Responses were registered as button presses on a computer mouse with high timing accuracy (1000 Hz). The left and right responses were given by pressing the right hand index and middle finger respectively. Participants were seated in front of a computer screen in a small room in the presence of an experimenter.

Design

The experiment used three manipulations.

Response Caution (Speed/Accuracy Instructions)

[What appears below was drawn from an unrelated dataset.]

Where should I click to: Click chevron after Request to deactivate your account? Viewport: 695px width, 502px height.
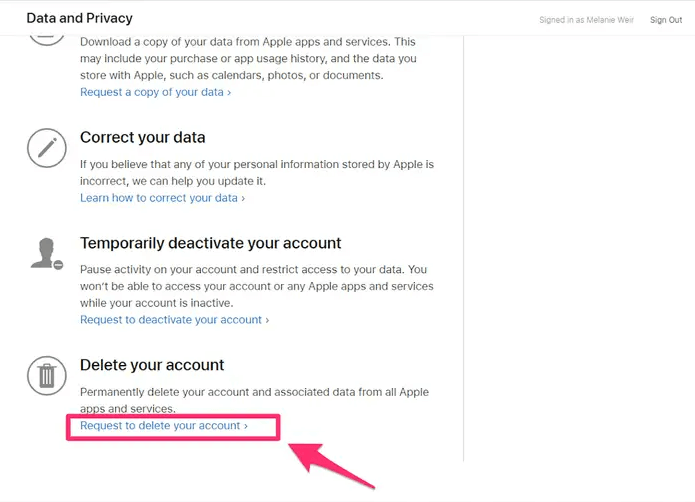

In about half of the blocks, accuracy was emphasized (ac in Table 1). In these blocks, participants received a feedback message "error" on erroneous responses and no feedback on speed, except for "time is up" after three seconds. In the other half of the blocks, speed was emphasized (sp in Table 1). In these blocks, participants received feedback only on the speed of their response: Responses slower than 0.8 seconds resulted in a "too slow" message. No feedback on accuracy was given. All feedback messages lasted 1.5 seconds.

Table 1 Manipulations of response caution and response bias across blocks and descriptive statistics per block

Bias

In about half of the blocks, left and right stimuli occurred equally often. In the rest of the blocks, stimuli in one direction occurred twice as often (2/3) as stimuli in the other direction (1/3). For one half of these biased blocks, the left stimulus occurred more often, for the other half, the right stimulus occurred more often.

Ease/Difficulty

Each block consisted of 50% easy and 50% hard trials, randomly intermixed. Difficulty was manipulated within the blocks to rule out the possibility that participants adjust their response caution when difficulty changes.

Procedure

Trials were administered in blocks. The experiment started with 5 practice blocks of 80 trials each, totaling 400 trials. These practice blocks familiarized the participants both with the stimuli (presenting slightly easier stimuli in the first block) and the manipulations of response caution and bias. The main experiment consisted of 18 blocks consisting of 156 trials each (see Table 1).Footnote 2

Before each block, instructions were shown concerning response caution and bias in the upcoming block. This screen informed the participant to either focus on accuracy or speed and the relative number of left and right stimuli in the upcoming block. For non-biased blocks, participants were informed that the relative frequency of left and right stimuli was 50-50; for biased blocks, participants were informed that one direction was twice as likely to occur as the other. It was stressed that this information was accurate and could thus be used to inform choices.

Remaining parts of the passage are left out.